Это так прежде всего потому, что нефтяная тематика, учитывая уровень общей зависимости американской экономики от импорта, занимает скорее символическое, чем существенно значимое место. В Америке, даже заполненной по горло нефтью, но лишенной поставок других товаров извне, произошло бы, пожалуй, такое же снижение потребления, как и в Америке, лишенной нефти. Импорт нефти, как было показано выше, составляет хотя и внушительную, но все же второстепенную часть общего американского внешнеторгового дефицита: 80 млрд. долларов из 450 млрд. в 2000 году. В действительности Америка уязвима перед любого типа блокадой, и центральное место нефтяной тематики не может быть объяснено с точки зрения экономической рациональности.

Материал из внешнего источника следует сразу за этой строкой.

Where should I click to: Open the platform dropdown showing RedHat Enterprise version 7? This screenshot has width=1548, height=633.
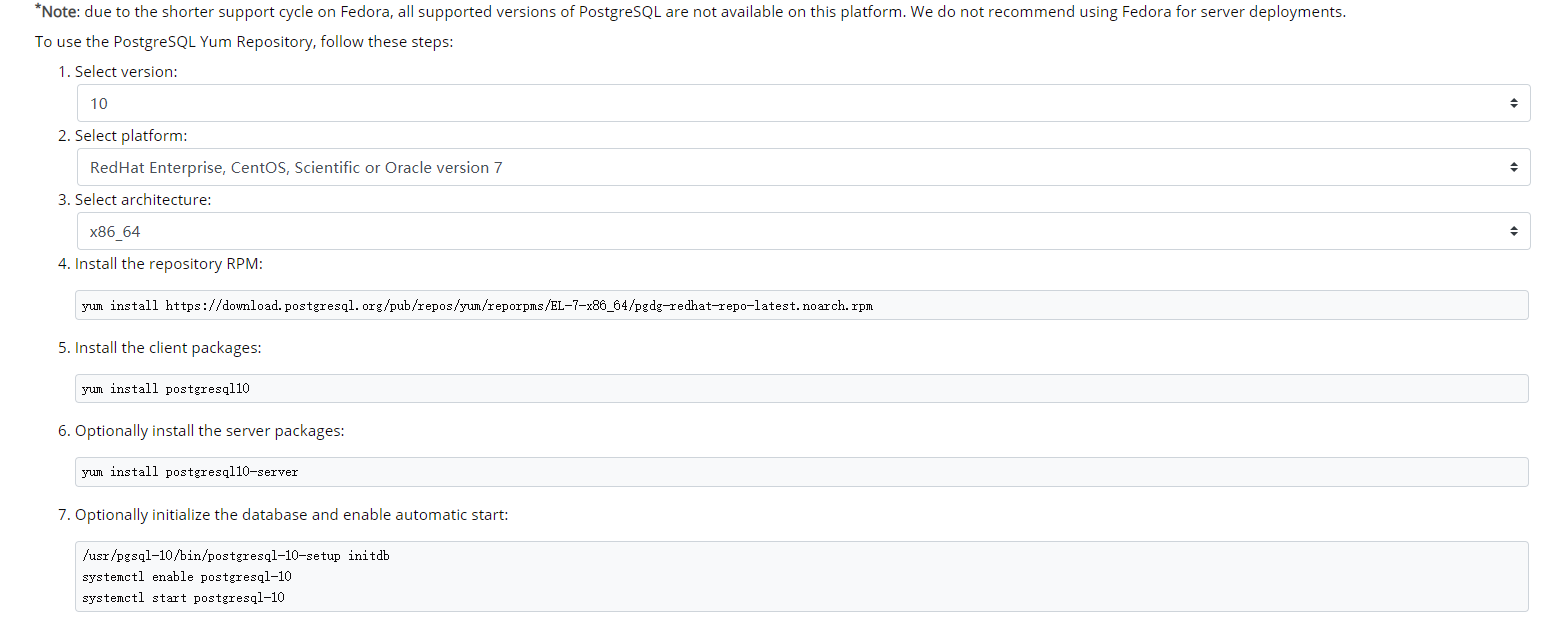click(x=700, y=166)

Опасения по поводу недостаточности поставок нефтепродуктов не могли бы привести к такой жесткой привязанности к Ближнему Востоку. Страны, поставляющие Америке энергоресурсы, достаточно удачно разбросаны по всей территории планеты. Арабский мир, несмотря на его ведущее место среди производителей нефти и особенно обладателей ее мировых залежей, ни в коей мере не держит Соединенные Штаты за горло. Половина американского импорта нефти поступает из стран наиболее надежного, с военной точки зрения для Соединенных Штатов, Нового Света, а именно главным образом из Мексики, Канады и Венесуэлы. Если к количеству нефти, поступающей из этих стран, добавить внутреннее производство в самой Америке, то получится, что 70% потребления Соединенных Штатов обеспечивается странами ближней западной сферы, границы которой определены «доктриной Монро».

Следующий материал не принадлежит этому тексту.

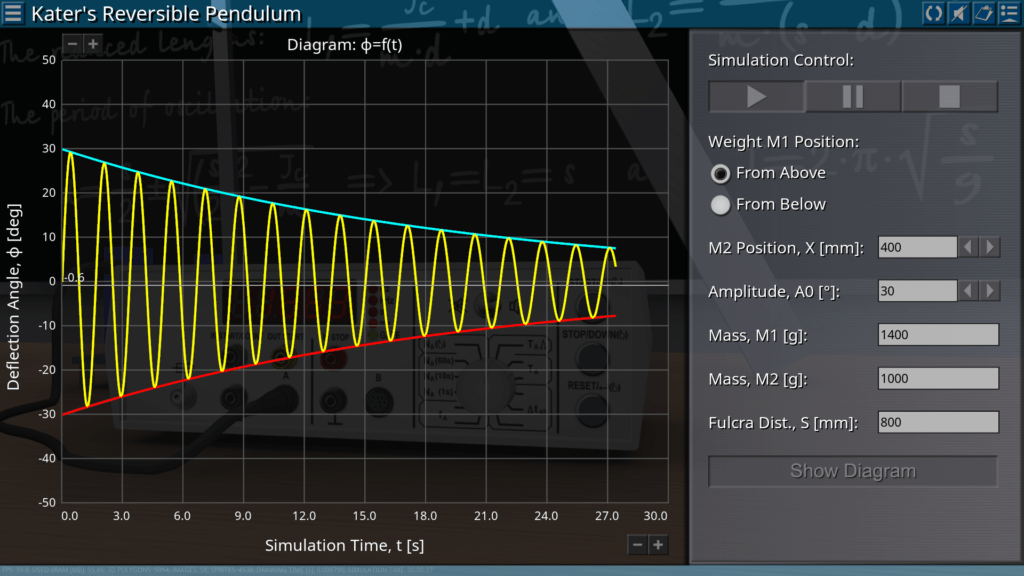Stop the simulation
This screenshot has width=1024, height=576.
click(949, 97)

По сравнению с Европой и Японией, которые действительно зависят от Ближнего Востока, нефтяная безопасность Соединенных Штатов является высокой. Страны Персидского залива, в частности, поставляют лишь 17% американского потребления.

Военное присутствие в регионе, в частности в воздушном пространстве и на суше, Саудовской Аравии, дипломатическая борьба против Ирана, непрекращающиеся бомбардировки Ирака вписываются, конечно, в рамки нефтяной стратегии. Однако энергоресурсы, о контроле над которыми идет речь, предназначаются не для Соединенных Штатов, а для всего мира и в особенности для двух промышленно производящих (и в избытке) полюсов триады — Европы и Японии. И в данном случае американское поведение можно действительно характеризовать как имперское. Но оно не обязательно внушает доверие.


Таблица 9

Американский импорт нефти в 2001 г. (в млн. баррелей)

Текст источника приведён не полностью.